The quiet night with our home stay family might be my most cherished memory. My roommates and I were all exhausted from that days’ shenanigans and we had gotten back very late. We were all eating in the living room, Don Fabio and Doña Rosa (the elderly couple who were hosting us), two of their grandkids, my five roommates, our guide/translator and me. We were all sitting, eating rice and beans, tamales, and what I think was heart of palm (I’m still not sure). The house was open-air and small, the dark jungle warm and quiet. We were watching some Disney spin-off movie that had been translated to Spanish, with low conversation in-between at times. The youngest grandson sat with me on my bed that was in the living room and asked to see my sketches of the trip. I obliged. The family was tired and content, just eating and watching TV together. It was a wonderful, quiet pause on a very busy trip.
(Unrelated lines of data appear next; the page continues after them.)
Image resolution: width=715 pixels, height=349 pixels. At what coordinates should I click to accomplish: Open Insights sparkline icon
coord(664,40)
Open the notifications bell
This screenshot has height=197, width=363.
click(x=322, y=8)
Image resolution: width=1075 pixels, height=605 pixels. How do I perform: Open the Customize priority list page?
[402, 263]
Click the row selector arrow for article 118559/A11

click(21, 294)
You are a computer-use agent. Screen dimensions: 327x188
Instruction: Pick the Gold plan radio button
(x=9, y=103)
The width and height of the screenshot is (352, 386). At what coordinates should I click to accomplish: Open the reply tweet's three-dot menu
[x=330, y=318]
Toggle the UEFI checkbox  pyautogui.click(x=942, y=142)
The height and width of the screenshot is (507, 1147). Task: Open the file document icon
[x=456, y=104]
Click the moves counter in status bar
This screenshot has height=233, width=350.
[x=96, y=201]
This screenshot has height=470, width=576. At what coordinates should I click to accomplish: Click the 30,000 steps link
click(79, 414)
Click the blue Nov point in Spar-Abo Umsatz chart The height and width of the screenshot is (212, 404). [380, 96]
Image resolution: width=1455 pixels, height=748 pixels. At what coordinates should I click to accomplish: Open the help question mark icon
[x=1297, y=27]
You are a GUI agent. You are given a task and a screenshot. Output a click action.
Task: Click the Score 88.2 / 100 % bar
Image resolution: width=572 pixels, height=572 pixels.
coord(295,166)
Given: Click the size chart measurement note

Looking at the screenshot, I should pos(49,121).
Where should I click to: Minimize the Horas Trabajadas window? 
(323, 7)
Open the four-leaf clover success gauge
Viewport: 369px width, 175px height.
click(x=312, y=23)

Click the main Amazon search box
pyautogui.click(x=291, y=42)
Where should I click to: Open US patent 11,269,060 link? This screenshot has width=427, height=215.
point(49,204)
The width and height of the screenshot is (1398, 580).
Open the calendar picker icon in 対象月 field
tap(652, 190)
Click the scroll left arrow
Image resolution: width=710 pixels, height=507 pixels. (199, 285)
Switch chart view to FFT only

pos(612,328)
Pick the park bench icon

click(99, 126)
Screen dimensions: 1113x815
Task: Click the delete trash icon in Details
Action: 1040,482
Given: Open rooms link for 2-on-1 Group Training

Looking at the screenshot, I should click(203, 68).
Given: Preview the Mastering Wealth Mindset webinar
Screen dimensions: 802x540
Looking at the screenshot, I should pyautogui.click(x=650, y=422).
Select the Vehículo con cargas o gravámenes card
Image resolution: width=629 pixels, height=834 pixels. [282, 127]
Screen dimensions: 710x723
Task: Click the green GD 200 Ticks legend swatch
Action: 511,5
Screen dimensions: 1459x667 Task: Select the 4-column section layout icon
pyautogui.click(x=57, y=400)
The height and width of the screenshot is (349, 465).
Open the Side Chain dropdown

I now realize how lucky I am. My world of “commodities” is so much bigger than theirs. Now, I feel bad when I waste things that they have never even owned – things in my life that I hadn’t bothered to notice before. My classmates and I got a crash course in a different culture, and we learned so much from it. We learned about a tiny slice of the diversity in the world. I also learned that these emotions – distilled from my personal and group experiences on one short stay in Costa Rica – will be with me for the rest of my life. Finally, the sheer beauty of everything I saw. Well, not a lot of people get that, but when you do, you appreciate its worth, and treasure it.